Robert Ludwell Yates Peyton (February 8, 1822 – September 3, 1863) was a Missouri attorney, politician and Confederate States Army officer who served as a Confederate States Senator from February 18, 1862, until his death in Alabama of malaria contracted while defending Vicksburg, Mississippi in 1863.

Early and family life
Robert Ludwell Yates Peyton was born in Loudoun County, Virginia to Townsend Dade Peyton (1774-1852) and his second wife, the former Sarah Yates (1800-1864). His grandfather Francis Peyton (who died before the boy's birth) had been a prominent planter and politician in Loudoun County, representing it in the House of Burgesses, all five Virginia revolutionary conventions and both houses of the Virginia General Assembly. The family owned slaves in Virginia, but reportedly freed them before 1840 when Townsend Dade moved his family to Oxford in Butler County, Ohio, where they lived first with a free Black woman and her two children, then retired with his wife and a 12 year old free mulatto servant.

Meanwhile, Robert Ludwell Yates Peyton studied both at Miami College in Ohio, and the University of Virginia.
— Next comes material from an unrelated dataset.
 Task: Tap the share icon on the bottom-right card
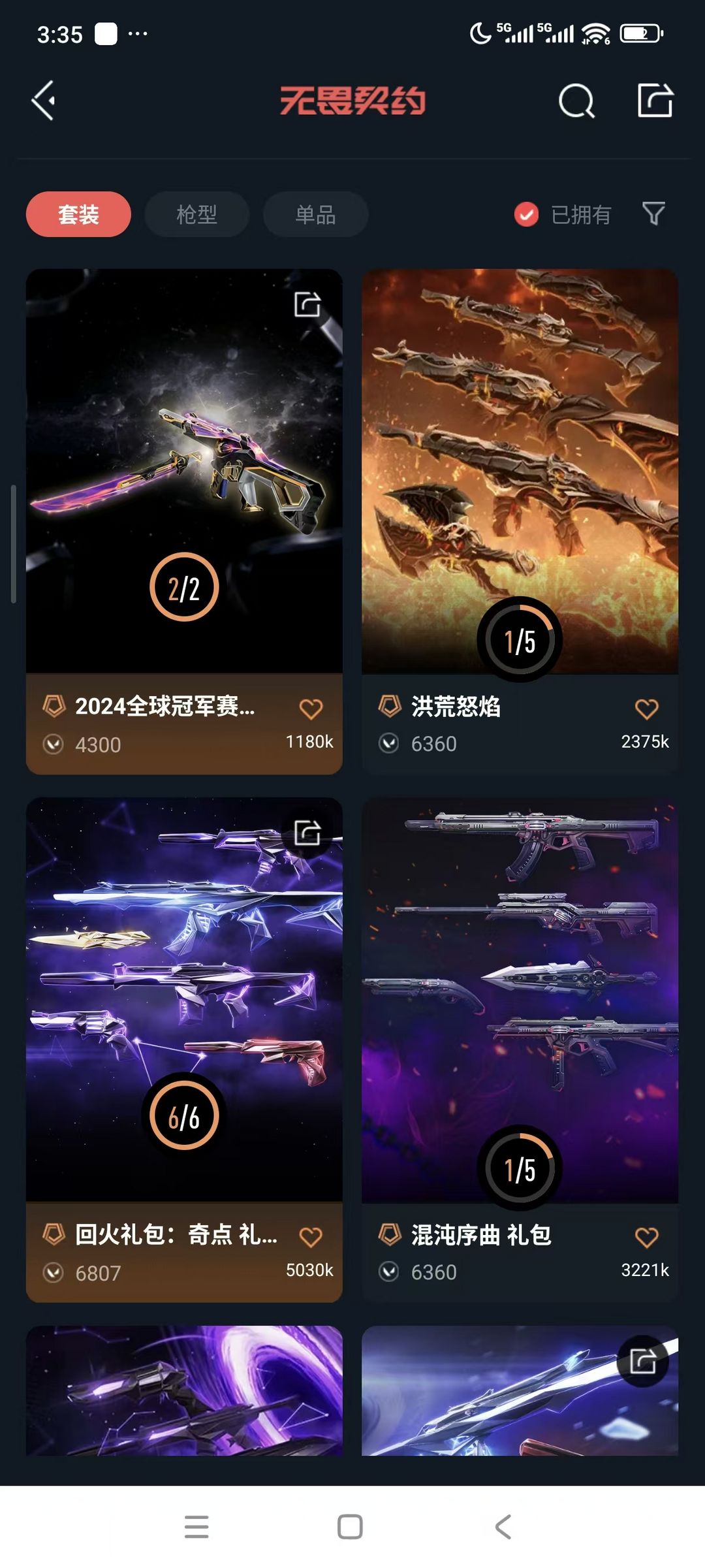click(643, 1361)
He never married.

Career
By 1850, the 23 year old Peyton was an attorney and he and a 35 year old Ohio-born attorney boarded with merchant Squire Allen in Cass County, Missouri (near modern Kansas City). A decade later, he was among the dozens of people boarding with landlord W.J. Taylor in Harrisonville, the Cass County seat. He may or may not have been the "Robert N. Patton" who owned an enslaved man and woman in Deepwater, about 40 miles away.

Missouri voters elected Peyton to the Missouri State Senate in 1858. He became one of Missouri's delegates to the Provisional Confederate Congress and afterwards won election to the Confederate States Senate.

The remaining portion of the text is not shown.